Anesth Analg 2009; 108:751-758
© 2009 International Anesthesia Research Society
doi: 10.1213/ane.0b013e3181966675
CARDIOVASCULAR ANESTHESIOLOGY
The Effects of Fibrinogen Levels on Thromboelastometric Variables in the Presence of Thrombocytopenia
Thomas Lang, MD* ,
Kai Johanning, MD*,
Helfried Metzler, MD ,
Siegfried Piepenbrock, MD*,
Cristina Solomon, MD*,
Niels Rahe-Meyer, MD, PhD*, and
Kenichi A. Tanaka, MD, MSc
From the *Department of Anesthesiology, Medical School, Hannover, Germany; Werlhof Institut, Hannover, Germany, Department of Anesthesiology, University Medical School, Graz, Austria; and Department of Anesthesiology, Emory University School of Medicine, Atlanta, GA.
Address correspondence and reprint requests to Thomas Lang, MD, Werlhof Institut, Karl-Wiechert-Allee 1a, 30625 Hannover, Germany. Address e-mail to tl{at}lipidstoffwechsel.de.
Abstract
BACKGROUND: The binding of fibrinogen and fibrin to platelets is important in normal hemostasis. The extent of platelet-fibrin interaction can be measured as the viscoelastic strength of clot by rotational thromboelastometry (ROTEM®). In this study, we investigated the effect of fibrinogen concentration and its relative contribution to overall clot strength using ROTEM.
METHODS: Blood samples were collected from healthy volunteers. The effects of platelet count on clot strength, determined by maximum clot elasticity (MCE), were evaluated on ROTEM using platelet-rich plasma (PRP) adjusted with autologous plasma to generate a range of platelet counts. PRPs were adjusted to 10 x 103 mm–3, 50 x 103 mm–3, and 100 x 103 mm–3 and spiked with fibrinogen concentrates at 550 and 780 mg/dL. The effect of fibrin polymerization on clot strength, independent of platelet attachment, was analyzed by the cytochalasin D-modified thromboelastometry (FIBTEM®) method. Additional retrospective analysis of clot strength (MCE) in two groups of thrombocytopenic patients was conducted.
RESULTS: Clot strength (MCE) decreased at a platelet count below 100 x 103 mm–3, whereas increases in MCE peaked and reached a plateau at platelet counts from 400 x 103 mm–3. Increasing fibrinogen concentrations in PRP increased clot strength in a concentration-dependent manner, even at low platelet counts (10 x 103 mm–3).

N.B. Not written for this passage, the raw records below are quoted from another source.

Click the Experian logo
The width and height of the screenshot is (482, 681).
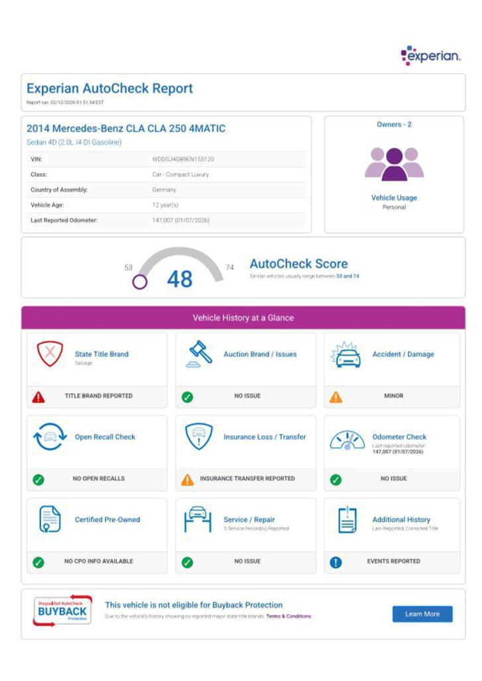pos(431,56)
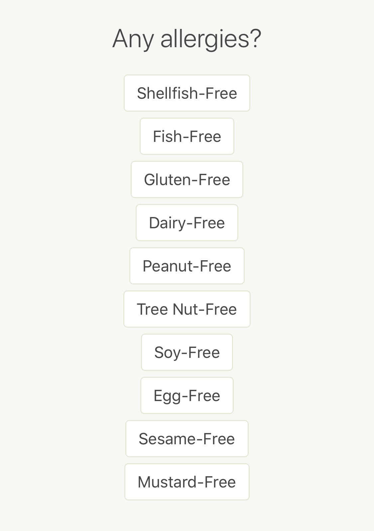Mark gluten as an allergy
374x531 pixels.
(187, 179)
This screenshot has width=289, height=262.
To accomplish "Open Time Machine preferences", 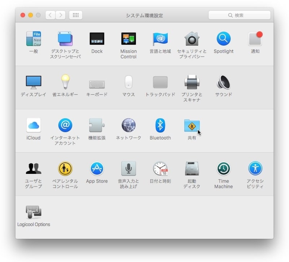I will point(223,169).

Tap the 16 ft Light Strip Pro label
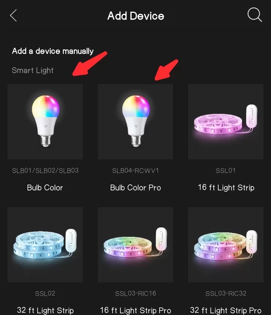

The positive correlation between clot strength and plasma fibrinogen level was also confirmed in the analysis of the data obtained from 904 thrombocytopenic patients.
CONCLUSIONS: These in vitro and clinical data indicate that the clot strength increases in a fibrinogen concentration-dependent manner independent of platelet count, when analyzed by ROTEM. The maintenance of fibrinogen concentration is critical in the presence of thrombocytopenia. EXTEM® (extrinsic activation) and FIBTEM may be useful in guiding fibrinogen repletion therapy.